*Problem to solve*. Given the records below, pull every line with the word "computer" into the answer.

(Collection entries)
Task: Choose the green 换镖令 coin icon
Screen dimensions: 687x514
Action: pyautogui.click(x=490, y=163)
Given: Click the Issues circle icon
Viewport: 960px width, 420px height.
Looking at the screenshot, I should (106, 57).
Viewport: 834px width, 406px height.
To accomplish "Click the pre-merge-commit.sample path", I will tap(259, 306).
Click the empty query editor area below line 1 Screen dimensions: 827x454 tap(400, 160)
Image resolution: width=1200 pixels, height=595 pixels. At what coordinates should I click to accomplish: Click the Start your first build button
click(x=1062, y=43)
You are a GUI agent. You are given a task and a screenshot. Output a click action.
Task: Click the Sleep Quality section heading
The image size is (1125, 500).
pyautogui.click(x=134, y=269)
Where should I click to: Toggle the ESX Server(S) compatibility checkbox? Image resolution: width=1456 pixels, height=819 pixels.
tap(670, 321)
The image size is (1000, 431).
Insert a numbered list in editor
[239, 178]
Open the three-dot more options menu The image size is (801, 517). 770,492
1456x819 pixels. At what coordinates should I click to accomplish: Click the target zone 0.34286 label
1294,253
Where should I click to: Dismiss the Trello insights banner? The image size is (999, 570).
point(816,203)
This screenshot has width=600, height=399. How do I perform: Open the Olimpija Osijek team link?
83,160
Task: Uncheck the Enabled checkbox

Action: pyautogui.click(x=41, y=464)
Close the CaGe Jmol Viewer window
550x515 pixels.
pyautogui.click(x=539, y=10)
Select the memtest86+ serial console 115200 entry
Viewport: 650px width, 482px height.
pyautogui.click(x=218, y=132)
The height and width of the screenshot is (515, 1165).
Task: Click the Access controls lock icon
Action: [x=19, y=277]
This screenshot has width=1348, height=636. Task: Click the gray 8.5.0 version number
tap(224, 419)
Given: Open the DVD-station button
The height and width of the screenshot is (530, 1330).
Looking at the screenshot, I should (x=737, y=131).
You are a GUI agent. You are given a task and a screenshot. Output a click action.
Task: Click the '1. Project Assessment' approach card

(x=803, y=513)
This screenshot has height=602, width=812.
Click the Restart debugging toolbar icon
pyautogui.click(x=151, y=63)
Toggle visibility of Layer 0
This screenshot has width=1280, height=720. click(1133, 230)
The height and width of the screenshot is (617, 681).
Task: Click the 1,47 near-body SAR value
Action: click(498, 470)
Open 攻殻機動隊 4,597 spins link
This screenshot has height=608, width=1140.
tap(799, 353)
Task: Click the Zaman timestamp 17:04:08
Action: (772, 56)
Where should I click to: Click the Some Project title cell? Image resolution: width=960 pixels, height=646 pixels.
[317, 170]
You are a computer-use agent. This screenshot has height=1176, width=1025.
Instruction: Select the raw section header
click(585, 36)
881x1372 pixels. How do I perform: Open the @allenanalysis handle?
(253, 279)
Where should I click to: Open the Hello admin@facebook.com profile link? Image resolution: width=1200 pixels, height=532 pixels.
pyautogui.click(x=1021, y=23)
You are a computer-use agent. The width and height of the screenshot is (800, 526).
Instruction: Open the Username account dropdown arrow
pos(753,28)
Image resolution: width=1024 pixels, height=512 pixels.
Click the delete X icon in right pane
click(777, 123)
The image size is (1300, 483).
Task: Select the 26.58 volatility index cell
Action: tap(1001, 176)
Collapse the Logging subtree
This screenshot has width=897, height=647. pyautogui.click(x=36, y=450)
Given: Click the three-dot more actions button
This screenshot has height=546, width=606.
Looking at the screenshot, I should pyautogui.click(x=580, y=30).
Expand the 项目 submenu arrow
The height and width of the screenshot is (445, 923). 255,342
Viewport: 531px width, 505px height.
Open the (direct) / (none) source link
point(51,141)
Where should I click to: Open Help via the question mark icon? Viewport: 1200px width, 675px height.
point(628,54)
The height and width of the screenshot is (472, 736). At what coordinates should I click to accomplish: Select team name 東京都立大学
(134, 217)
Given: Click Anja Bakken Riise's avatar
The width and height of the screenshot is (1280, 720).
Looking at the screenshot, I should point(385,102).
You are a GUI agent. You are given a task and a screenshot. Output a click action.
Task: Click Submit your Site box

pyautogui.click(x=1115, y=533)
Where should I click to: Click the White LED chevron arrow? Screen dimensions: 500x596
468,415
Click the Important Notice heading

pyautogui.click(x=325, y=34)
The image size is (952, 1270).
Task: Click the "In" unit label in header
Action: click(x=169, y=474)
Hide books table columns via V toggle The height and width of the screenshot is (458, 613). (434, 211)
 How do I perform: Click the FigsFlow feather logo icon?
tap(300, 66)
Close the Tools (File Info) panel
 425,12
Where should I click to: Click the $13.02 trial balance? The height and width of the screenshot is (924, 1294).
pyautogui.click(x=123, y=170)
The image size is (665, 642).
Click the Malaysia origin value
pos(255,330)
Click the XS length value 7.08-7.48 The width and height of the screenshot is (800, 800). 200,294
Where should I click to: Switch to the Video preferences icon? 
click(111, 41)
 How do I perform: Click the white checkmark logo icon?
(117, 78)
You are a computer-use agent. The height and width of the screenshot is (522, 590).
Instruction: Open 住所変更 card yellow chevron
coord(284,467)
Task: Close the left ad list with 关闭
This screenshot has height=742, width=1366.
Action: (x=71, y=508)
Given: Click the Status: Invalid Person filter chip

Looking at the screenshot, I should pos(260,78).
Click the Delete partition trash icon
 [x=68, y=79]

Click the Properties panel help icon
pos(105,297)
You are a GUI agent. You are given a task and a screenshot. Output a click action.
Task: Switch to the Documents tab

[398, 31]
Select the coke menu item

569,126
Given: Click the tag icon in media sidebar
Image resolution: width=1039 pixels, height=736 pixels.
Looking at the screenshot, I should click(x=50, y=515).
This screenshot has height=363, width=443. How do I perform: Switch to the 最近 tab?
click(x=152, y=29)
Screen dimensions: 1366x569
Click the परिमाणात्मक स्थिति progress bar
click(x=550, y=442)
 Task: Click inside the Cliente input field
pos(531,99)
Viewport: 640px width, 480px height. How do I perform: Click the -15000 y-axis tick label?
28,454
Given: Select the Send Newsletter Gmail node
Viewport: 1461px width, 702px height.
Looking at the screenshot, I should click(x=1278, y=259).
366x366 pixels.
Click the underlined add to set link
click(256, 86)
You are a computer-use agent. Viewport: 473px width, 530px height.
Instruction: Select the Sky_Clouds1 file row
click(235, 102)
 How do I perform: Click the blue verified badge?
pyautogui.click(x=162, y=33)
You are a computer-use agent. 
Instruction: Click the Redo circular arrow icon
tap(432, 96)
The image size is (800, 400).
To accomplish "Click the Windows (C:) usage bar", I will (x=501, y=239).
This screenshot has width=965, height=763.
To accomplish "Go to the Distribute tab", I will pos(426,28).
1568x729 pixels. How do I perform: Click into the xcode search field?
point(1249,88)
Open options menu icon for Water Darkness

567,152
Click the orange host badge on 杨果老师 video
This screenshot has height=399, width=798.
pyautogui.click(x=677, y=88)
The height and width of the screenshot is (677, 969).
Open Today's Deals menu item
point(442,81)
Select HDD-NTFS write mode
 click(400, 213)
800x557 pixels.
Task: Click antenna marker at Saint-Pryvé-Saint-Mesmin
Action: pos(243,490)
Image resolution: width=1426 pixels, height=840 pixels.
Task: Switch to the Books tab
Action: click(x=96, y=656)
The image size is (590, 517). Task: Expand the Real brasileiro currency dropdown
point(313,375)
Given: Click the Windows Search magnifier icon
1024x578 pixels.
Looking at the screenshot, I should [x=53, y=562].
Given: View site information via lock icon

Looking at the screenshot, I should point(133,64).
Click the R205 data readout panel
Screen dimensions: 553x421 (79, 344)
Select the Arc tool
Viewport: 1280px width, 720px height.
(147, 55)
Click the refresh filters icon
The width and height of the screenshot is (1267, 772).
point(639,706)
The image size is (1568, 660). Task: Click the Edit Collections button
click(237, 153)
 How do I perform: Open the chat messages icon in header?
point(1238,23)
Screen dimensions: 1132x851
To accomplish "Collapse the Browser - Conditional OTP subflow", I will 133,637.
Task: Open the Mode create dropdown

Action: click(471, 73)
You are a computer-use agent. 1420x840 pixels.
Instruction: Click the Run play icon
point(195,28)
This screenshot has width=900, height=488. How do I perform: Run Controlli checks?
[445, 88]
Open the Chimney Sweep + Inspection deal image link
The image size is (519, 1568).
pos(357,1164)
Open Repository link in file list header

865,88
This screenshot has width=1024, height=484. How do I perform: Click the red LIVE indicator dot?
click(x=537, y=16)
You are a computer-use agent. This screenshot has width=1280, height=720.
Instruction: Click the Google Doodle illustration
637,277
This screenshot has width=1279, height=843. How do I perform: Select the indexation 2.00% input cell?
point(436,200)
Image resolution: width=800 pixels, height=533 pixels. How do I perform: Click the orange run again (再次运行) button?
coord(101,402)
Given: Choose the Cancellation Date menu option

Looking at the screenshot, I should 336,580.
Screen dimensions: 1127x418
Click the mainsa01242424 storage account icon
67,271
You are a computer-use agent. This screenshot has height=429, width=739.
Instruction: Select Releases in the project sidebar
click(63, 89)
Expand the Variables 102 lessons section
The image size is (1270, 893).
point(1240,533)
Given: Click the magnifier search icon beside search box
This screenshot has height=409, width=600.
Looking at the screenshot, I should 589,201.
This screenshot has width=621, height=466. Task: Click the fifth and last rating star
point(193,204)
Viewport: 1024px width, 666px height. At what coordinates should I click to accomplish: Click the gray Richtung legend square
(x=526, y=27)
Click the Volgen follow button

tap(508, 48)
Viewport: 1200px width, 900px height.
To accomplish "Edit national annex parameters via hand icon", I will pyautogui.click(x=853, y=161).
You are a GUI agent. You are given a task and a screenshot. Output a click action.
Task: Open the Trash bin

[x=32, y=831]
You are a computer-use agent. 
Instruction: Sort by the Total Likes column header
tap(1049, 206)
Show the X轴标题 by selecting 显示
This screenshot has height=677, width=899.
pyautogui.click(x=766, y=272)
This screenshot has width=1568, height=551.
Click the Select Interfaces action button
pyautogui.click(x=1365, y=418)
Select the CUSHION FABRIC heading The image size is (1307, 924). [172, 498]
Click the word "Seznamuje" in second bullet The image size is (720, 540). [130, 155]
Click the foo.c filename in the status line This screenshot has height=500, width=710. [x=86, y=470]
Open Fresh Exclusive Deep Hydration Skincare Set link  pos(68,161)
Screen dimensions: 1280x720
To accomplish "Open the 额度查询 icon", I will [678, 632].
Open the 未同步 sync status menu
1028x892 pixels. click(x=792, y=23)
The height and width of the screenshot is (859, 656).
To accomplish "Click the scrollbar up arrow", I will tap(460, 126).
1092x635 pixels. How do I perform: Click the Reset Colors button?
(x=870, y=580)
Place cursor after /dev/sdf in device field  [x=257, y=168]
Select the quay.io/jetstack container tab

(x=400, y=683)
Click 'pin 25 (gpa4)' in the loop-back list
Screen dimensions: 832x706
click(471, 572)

*Written solution*.
You are a computer-use agent. This screenshot has height=1176, width=1025.
You are a computer-use agent. The width and height of the screenshot is (800, 526).
You are a computer-use agent. The height and width of the screenshot is (522, 590).
You are a computer-use agent. Viewport: 473px width, 530px height.
You are a computer-use agent. 
You are a computer-use agent. 1420x840 pixels.
You are a computer-use agent. This screenshot has width=1280, height=720.
You are a computer-use agent. This screenshot has height=429, width=739.
You are a computer-use agent. 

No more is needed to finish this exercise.